[Data items]
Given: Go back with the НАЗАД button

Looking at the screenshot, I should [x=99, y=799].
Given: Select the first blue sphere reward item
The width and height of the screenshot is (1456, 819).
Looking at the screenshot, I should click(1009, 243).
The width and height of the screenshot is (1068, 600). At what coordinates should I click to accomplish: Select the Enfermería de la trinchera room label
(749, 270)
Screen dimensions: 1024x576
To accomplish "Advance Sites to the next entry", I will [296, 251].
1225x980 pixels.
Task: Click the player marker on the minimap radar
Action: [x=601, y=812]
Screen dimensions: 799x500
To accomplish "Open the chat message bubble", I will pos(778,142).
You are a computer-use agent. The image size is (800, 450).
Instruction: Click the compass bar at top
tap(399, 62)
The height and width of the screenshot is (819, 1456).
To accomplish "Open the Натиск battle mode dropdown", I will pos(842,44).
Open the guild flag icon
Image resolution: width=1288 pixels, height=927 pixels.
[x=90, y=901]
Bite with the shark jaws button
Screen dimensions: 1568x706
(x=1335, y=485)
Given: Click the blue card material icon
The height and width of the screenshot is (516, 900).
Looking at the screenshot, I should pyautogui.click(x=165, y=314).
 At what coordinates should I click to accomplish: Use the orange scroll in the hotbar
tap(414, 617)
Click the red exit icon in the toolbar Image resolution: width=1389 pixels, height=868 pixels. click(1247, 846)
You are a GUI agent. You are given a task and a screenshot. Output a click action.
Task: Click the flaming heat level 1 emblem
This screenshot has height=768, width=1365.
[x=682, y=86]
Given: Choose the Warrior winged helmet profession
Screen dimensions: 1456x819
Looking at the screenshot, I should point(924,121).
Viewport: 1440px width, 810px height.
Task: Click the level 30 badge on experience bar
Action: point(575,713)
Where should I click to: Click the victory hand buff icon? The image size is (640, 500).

### WORK TO DO
Repeat all of the data items above word for word.

### CORRECT OUTPUT
Given: Go back with the НАЗАД button

Looking at the screenshot, I should [x=99, y=799].
Given: Select the first blue sphere reward item
The width and height of the screenshot is (1456, 819).
Looking at the screenshot, I should click(1009, 243).
The width and height of the screenshot is (1068, 600). At what coordinates should I click to accomplish: Select the Enfermería de la trinchera room label
(749, 270)
Screen dimensions: 1024x576
To accomplish "Advance Sites to the next entry", I will [296, 251].
1225x980 pixels.
Task: Click the player marker on the minimap radar
Action: [x=601, y=812]
Screen dimensions: 799x500
To accomplish "Open the chat message bubble", I will pos(778,142).
You are a computer-use agent. The image size is (800, 450).
Instruction: Click the compass bar at top
tap(399, 62)
The height and width of the screenshot is (819, 1456).
To accomplish "Open the Натиск battle mode dropdown", I will pos(842,44).
Open the guild flag icon
Image resolution: width=1288 pixels, height=927 pixels.
[x=90, y=901]
Bite with the shark jaws button
Screen dimensions: 1568x706
(x=1335, y=485)
Given: Click the blue card material icon
The height and width of the screenshot is (516, 900).
Looking at the screenshot, I should pyautogui.click(x=165, y=314).
 At what coordinates should I click to accomplish: Use the orange scroll in the hotbar
tap(414, 617)
Click the red exit icon in the toolbar Image resolution: width=1389 pixels, height=868 pixels. click(1247, 846)
You are a GUI agent. You are given a task and a screenshot. Output a click action.
Task: Click the flaming heat level 1 emblem
This screenshot has height=768, width=1365.
[x=682, y=86]
Given: Choose the Warrior winged helmet profession
Screen dimensions: 1456x819
Looking at the screenshot, I should point(924,121).
Viewport: 1440px width, 810px height.
Task: Click the level 30 badge on experience bar
Action: point(575,713)
Where should I click to: Click the victory hand buff icon? The image size is (640, 500).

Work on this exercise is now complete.